Because to keep it simple we use $ instead of a variable as our counter, and so we have to set $ to 0 at the beginning of the loop. Since this line is a calculation, it would write the result 0 to hy at the end of the first loop pass (which would be after the commmand & has cleared hy!) -- to avoid this we have to use silent mode. We also need silent mode when we add 1 to the value of $ after we've rolled a 6, and when we set $ back to 0 after the end of each cycle of 100000 rolls of the die. (Maybe it would be easier to use a variable, after all ...)

I1: 0 #

I1: &

IF 1 6 RANDINT 6 == THEN 1 + #

IF I 100000 MULTIPLE THEN 1e5 $ / &&

ALSO: =

ALSO: 0 #

I*: # Average:

I*: (hy) MEAN

To let this script perform ten tests with one hundred thousand passes each, we need to set the maximum number of loops to 1 million, and then call our script test6 with that maximum.

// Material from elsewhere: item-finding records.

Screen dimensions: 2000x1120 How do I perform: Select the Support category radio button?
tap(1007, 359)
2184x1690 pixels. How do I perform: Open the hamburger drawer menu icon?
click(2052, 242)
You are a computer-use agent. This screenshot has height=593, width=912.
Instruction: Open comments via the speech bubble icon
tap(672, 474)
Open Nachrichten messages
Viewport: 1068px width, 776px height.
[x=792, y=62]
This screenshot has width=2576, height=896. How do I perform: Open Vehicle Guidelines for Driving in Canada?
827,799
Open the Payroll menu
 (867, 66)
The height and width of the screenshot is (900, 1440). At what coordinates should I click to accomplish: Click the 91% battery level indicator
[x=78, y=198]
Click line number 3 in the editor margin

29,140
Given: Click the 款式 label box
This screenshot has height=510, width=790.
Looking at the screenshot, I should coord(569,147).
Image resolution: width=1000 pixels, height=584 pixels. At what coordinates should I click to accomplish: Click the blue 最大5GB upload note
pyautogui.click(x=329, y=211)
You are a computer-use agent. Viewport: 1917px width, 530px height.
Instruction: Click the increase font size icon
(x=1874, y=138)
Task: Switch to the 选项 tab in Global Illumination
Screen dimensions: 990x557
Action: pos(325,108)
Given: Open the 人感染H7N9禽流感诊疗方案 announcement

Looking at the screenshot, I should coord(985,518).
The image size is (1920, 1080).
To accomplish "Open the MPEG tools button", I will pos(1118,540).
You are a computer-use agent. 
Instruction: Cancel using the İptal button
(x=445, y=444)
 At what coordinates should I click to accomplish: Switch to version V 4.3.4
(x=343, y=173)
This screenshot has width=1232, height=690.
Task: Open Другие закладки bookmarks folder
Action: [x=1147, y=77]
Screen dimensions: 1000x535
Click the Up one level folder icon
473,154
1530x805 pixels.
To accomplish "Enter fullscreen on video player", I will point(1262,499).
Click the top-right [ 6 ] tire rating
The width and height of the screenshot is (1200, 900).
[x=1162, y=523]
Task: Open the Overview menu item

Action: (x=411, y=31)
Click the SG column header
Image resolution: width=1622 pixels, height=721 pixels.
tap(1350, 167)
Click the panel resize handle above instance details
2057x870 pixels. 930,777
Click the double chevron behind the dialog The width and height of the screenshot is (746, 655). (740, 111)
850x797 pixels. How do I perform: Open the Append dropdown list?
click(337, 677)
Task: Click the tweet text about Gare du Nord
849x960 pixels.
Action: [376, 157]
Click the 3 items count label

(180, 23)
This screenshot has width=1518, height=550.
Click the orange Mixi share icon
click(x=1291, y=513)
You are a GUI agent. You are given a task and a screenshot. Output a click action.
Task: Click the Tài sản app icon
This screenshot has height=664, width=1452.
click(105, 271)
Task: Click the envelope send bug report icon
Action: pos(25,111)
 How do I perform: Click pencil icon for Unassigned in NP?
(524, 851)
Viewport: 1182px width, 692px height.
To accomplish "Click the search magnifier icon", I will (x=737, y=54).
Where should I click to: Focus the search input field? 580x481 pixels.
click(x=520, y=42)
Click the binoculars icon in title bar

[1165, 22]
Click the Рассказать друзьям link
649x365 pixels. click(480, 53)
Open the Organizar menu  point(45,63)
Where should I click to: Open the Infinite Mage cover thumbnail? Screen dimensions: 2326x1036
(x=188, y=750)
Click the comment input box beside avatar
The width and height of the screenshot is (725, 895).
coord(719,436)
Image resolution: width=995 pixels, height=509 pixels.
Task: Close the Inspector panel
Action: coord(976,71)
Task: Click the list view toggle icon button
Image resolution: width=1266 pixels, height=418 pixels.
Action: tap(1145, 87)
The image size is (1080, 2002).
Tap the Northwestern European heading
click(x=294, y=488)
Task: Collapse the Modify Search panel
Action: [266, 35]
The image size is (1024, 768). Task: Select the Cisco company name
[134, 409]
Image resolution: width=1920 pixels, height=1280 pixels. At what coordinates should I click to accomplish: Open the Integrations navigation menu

The script displays the ten results as they are calculated every 100000 passes, and at the end calculates their mean, which, as the last calculation result and therefore the current value of $, gets displayed when the loop has ended.

? MAXLOOP 1 MILLION

Max. number of passes set to: 1'000'000

? _*test6

= 6.01865783930184

= 5.97514340344168

= 5.91191250369495

= 5.99916011758354

= 6.01793344165614

= 5.99880023995201

= 6.0146758089739

= 6.03864734299517

= 6.0146758089739

= 5.95486214494134

Average:

= 5.99444686515145

Which is very close to the expected 6.0 rolls needed on average to roll a six, though even with the total of 1 million random numbers you'll still get slightly different results each time you repeat this experiment.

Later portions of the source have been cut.